Update the insurance conference article by rewriting the passage between "The 2019 African" and "South Africa (IISA).", inclusive, with "tricky" replaced by "difficult".

## Given text
%%
Category Risk Management

The risks that inevitably lie ahead

05 September 2019 Myra Knoesen

The 2019 African Insurance Exchange’s theme this year spoke of the need for growing, learning and coming together.

“Growing our businesses, the greater insurance industry and the economy as a whole. Learning as much as we can in order to navigate a tricky business environment and coming together, to create synergies and serve our clients in the best ways possible,” said Thokozile Mahlangu, Chief Executive Officer of the Insurance Institute of South Africa (IISA).

The topics covered by the speakers and panelists at the conference reflected the diversity of our industry. From risk management and transformation, to climate change and cyber security, Mahlangu emphasised that these are issues that impact all of us, and the industry as a whole.

Speaking of risk management, Nico Esterhuizen, General Manager of Insurance Risks at the South African Insurance Association (SAIA), hosted a discussion with Bridy Paxton, Client Advisory Services (CAS) Lead at Marsh Africa, Natasha Goring, Managing Director at the Automatic Sprinkler Inspection Bureau (ASIB) and Thabile Nyaba, Chief Risk Officer at Old Mutual Insure, on the realities of risk management and what the future holds.

Pillars linked to risk

“The risk landscape has/is changing, and risks are evolving at a fast pace as the world is more connected than ever before. There are environmental pressures, increased regulatory pressures, global, political and economic risks, interconnectedness, new customer demands, the list is endless,” said Paxton.

There are five pillars that Paxton said represent the evolving expectations and realities of risk management and these are the environment, business agility, governance, technology and culture.

“We have seen large firms being wiped out because of poor governance, but companies have started to take risk more seriously, with tougher governance to respond to the risks and opportunities presented by the changing environment.” she said.

“A more complex risk is the environment. The risks of, climate change for example, is all interconnected, creating other emerging risks that were not present before. In building resilience, we need to understand and adapt to these changes,” added Paxton.

“The fourth industrial revolution is already here, and we are in it. With interconnectedness and technology, we see cyber threats and attacks, and the risk landscape continues to evolve. However, new digital capabilities are adding value, efficiency and quality,” continued Paxton.

“The rising importance of culture is another key area. Have we started to consider what the workforce of the future will look like? We already have generational gaps within organisations that are presenting barriers and/or communication issues. Have we started to consider the effects of artificial intelligence on the workforce, systems and processes?” asked Paxton.

“Let us imagine our future before it happens, so that we are prepared,” said Paxton in her concluding remarks.
%%
## Data shown
%%
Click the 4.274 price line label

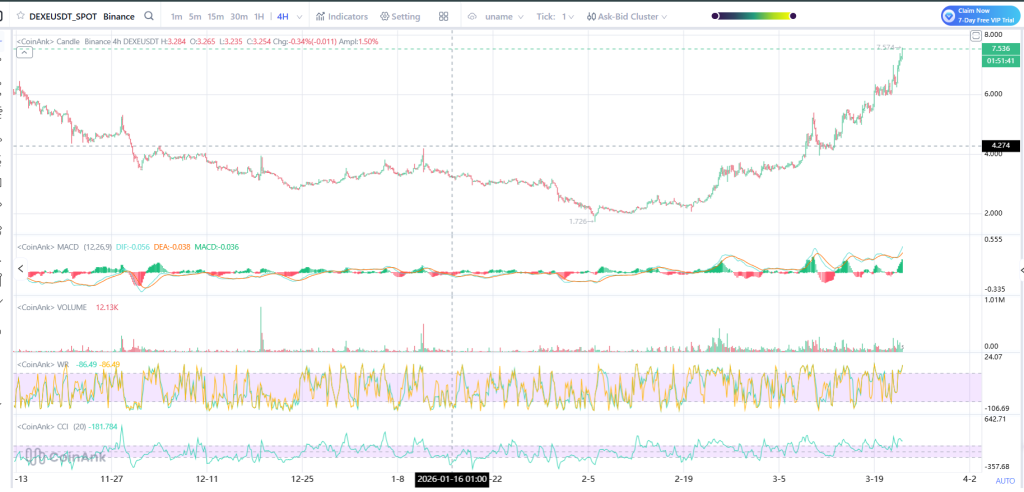998,146
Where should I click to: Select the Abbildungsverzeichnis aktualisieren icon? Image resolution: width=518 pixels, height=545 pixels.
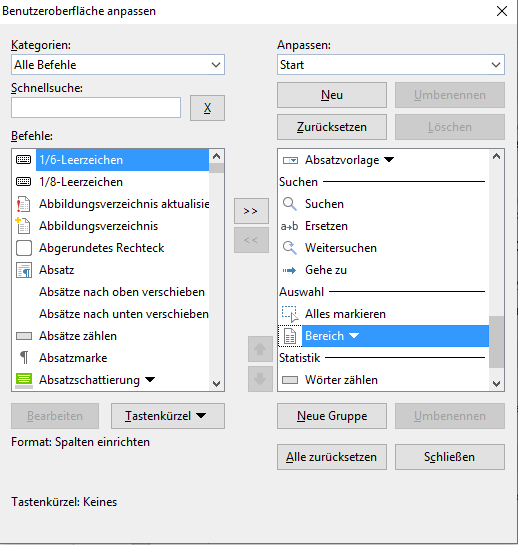click(x=23, y=204)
%%
## Written response
The 2019 African Insurance Exchange’s theme this year spoke of the need for growing, learning and coming together.

“Growing our businesses, the greater insurance industry and the economy as a whole. Learning as much as we can in order to navigate a difficult business environment and coming together, to create synergies and serve our clients in the best ways possible,” said Thokozile Mahlangu, Chief Executive Officer of the Insurance Institute of South Africa (IISA).